■ **Activity**
Go through the entries below and copy every line that holds the word "Expand".

────────────────────────────────────────

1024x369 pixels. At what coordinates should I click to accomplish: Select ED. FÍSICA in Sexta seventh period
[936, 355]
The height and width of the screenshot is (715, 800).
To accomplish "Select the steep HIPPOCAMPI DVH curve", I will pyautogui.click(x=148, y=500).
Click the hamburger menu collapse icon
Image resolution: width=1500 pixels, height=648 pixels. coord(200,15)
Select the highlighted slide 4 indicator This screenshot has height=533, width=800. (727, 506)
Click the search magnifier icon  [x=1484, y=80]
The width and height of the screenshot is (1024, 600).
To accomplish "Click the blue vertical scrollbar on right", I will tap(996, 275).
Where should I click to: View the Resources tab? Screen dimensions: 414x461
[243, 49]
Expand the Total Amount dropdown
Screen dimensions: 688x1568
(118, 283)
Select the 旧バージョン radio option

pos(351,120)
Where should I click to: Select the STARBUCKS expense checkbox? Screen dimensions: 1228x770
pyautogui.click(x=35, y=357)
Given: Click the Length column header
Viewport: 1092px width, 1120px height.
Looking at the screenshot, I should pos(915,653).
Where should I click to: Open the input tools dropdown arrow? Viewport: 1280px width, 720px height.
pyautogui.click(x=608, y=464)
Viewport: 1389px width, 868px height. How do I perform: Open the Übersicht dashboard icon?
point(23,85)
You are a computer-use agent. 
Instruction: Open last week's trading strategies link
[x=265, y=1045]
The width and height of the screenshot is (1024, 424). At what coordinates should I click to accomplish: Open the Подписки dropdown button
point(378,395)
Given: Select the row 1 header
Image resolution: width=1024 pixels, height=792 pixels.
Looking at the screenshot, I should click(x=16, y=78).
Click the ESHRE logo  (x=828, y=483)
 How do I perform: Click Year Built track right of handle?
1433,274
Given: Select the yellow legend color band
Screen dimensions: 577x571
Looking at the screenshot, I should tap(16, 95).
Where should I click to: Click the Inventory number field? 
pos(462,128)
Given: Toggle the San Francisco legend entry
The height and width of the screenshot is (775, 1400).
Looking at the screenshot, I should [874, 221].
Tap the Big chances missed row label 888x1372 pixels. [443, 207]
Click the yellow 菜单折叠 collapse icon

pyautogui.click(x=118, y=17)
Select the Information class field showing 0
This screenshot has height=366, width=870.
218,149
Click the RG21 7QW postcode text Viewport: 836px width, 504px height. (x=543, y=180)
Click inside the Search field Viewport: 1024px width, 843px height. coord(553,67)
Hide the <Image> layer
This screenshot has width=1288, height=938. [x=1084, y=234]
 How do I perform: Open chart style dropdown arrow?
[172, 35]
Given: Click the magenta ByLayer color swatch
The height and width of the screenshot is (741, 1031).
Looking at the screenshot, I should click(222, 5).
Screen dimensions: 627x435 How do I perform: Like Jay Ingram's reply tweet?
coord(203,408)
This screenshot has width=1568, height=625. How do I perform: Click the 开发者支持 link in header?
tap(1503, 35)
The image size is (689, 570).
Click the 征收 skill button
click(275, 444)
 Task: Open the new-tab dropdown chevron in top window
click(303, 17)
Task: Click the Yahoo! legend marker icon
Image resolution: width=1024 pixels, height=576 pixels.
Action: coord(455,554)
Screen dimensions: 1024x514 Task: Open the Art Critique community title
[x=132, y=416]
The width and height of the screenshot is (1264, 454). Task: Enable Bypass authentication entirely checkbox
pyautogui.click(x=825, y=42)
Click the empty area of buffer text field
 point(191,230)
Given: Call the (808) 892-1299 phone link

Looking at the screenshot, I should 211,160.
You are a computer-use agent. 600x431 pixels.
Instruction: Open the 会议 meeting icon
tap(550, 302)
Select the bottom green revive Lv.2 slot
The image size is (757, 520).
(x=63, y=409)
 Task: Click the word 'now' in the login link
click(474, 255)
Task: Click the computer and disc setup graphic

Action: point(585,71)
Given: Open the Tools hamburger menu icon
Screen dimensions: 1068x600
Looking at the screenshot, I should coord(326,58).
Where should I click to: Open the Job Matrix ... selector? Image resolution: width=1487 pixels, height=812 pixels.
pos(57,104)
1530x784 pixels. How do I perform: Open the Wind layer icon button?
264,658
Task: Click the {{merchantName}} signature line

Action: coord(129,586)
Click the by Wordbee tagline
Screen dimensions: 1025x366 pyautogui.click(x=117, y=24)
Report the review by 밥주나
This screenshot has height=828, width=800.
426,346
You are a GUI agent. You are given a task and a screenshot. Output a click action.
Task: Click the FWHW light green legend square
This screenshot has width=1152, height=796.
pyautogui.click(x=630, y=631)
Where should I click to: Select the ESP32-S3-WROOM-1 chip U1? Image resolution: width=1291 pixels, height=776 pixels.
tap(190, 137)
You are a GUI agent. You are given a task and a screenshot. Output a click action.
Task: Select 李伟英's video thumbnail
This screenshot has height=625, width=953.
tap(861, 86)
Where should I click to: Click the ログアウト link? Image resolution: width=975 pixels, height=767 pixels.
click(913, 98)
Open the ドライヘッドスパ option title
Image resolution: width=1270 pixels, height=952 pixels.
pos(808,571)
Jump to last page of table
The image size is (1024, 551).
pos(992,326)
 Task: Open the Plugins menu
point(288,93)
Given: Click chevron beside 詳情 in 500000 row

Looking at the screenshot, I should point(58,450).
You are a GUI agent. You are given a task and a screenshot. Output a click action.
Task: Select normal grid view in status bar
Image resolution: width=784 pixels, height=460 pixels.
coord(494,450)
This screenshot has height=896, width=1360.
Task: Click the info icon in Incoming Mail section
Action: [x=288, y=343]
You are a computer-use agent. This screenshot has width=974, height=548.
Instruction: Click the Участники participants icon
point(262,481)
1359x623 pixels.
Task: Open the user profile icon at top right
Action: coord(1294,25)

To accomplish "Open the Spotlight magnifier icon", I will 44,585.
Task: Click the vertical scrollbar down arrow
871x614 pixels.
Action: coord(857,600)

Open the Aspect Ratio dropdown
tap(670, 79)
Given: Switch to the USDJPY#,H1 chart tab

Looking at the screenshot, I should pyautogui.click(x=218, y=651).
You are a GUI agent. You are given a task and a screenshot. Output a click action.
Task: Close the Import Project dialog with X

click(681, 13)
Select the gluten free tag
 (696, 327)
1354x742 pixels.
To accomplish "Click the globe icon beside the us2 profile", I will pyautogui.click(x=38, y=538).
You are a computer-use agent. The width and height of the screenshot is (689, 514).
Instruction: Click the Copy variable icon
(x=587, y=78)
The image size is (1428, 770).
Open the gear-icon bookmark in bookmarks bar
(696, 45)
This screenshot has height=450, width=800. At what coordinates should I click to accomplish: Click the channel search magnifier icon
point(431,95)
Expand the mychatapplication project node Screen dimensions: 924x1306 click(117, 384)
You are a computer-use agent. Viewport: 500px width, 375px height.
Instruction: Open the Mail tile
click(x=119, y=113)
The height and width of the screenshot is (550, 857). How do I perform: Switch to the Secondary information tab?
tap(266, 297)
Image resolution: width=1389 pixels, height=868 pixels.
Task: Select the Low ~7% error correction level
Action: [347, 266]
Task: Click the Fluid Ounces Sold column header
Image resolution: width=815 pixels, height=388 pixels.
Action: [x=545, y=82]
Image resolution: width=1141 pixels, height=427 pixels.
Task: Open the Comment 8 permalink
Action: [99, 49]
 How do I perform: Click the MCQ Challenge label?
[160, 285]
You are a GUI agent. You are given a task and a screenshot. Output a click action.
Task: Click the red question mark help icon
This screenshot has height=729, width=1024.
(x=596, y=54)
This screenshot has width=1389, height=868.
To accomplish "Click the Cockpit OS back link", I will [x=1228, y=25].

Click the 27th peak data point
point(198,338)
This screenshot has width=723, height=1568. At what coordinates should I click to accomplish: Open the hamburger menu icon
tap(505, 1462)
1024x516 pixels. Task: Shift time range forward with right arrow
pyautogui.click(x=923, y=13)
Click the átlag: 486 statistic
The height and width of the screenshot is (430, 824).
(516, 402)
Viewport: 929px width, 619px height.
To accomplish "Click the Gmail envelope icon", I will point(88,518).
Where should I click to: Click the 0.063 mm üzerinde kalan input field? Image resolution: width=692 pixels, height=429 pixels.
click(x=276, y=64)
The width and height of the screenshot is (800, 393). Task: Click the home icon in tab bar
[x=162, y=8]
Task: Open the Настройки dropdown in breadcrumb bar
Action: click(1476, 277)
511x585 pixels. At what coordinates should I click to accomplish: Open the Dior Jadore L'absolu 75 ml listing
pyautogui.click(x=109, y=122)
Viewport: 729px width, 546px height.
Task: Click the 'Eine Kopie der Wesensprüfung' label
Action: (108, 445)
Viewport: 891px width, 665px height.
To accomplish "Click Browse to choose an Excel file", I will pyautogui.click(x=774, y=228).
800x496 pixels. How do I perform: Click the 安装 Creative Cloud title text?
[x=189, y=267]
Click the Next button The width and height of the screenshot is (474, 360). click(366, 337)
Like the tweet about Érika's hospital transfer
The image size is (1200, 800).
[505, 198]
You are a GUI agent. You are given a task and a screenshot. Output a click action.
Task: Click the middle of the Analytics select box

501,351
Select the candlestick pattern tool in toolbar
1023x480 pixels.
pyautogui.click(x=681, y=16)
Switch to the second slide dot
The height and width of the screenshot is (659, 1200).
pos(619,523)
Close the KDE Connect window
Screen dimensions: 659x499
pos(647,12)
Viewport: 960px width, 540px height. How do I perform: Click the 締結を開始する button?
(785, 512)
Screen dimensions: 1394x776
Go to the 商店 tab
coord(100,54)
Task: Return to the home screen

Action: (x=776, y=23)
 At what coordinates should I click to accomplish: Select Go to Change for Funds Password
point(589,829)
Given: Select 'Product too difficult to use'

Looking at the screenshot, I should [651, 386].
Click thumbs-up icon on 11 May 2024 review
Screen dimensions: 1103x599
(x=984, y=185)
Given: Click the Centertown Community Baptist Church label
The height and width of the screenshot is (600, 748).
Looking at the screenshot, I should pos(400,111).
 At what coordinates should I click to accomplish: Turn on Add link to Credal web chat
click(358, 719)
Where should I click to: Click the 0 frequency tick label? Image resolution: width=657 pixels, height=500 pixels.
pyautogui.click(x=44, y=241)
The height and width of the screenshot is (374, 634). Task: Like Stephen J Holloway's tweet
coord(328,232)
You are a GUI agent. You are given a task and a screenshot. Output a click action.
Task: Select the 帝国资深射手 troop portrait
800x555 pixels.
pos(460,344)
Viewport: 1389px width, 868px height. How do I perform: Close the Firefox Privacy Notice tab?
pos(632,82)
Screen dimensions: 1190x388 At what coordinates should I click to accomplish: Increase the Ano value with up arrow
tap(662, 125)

────────────────────────────────────────

■ **Written answer**
Expand the Total Amount dropdown
Expand the mychatapplication project node Screen dimensions: 924x1306 click(117, 384)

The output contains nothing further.